It was fucking HOT today. HOT.
I got to my morning job at 7:45, and since it was Friday, I was wearing jeans. I love this dress-down rule, especially in the summer. Since the majority of the college students are rarely better dressed than the panhandlers, I still look slightly official.
I was fine throughout the morning in the overly air-conditioned building, and when I left at 11:45 to stop home to grab some lunch, I changed out of my jeans into a skirt. But THEN, my brain decided that there was no reason to change into something cooler. I replaced the skirt with my jeans.
That was all well and good, until I missed the bus by half of a block (DAMN YOU, EARLY BUS), and had to hoof it into campus. That's two miles, baby.
And I was wrong about the temperature. WRONG. It was 89 degrees at this point. The humidity was relatively low, however - at a nice 70 percent.
By the time I made it downtown, I was dying. I stepped into my favorite shop for some air conditioning, but that only seemed to make it worse.
As I was waiting to cross Main Street, wiping the sweat out of my eyes, and trying to keep my glasses from sliding off of my face, a hippie chick asked me for thirty cents. As I handed over the only change in my wallet, I think that she decided I was crazy (or possibly high), what with the exorbitant sweating, and backed away slowly.
But not before calling me "sweetie."
The closer I got to campus, my thoughts of dying increased. I had on a black tap top (but not hooker-ish. Classy, you know? Classy.) with the jeans, and my flip flops. Black was clearly an inspired choice. Sure, I was sweating like a crack addict, but at least you couldn't see the sweat.

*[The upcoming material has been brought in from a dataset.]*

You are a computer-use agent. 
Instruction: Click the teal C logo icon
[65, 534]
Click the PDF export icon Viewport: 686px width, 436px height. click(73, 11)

I was a block away from Orchid Lane, a total hippie store (lots of hippie talk today, eh?) that just happens to stock one of my favorite lines of clothing. I could see skirts flowing in the breeze as they hung on racks on the sidewalk. I was practically halfway out of my jeans by the time I got to the shop, and into the dressing room before I could count to ten.
I wore it to the register and they removed the anti-theft device and price tag (cost for a linen wrap skirt? $12. I LOVE THE HIPPIES). The relief was immediate and amazing.
But I'm still an idiot.
2 comments:
Um, yeah. It is like day 900 million of 100+ degree insanity down here in Dallas. Last week it was 107. Today a cold front blew in and it was a breezy 102. And you are complaining about 89? Ha!
(Sorry. I came back to Dallas from cool, wonderful Colorado and I am a little bitter. People down here DREAM about spending their summer in Michigan. Of course, we want to leave before the winter happens...)
P.S. My word verification is "little". Hee!
deals - Oh, I know that I sounded like an idiot complaining about 89 degrees when half the country has to deal with 100 on a daily basis. It was more that I am a complete fucking idiot than anything else.
Plus, I like to complain.
LOVE the word verification! Little and wee!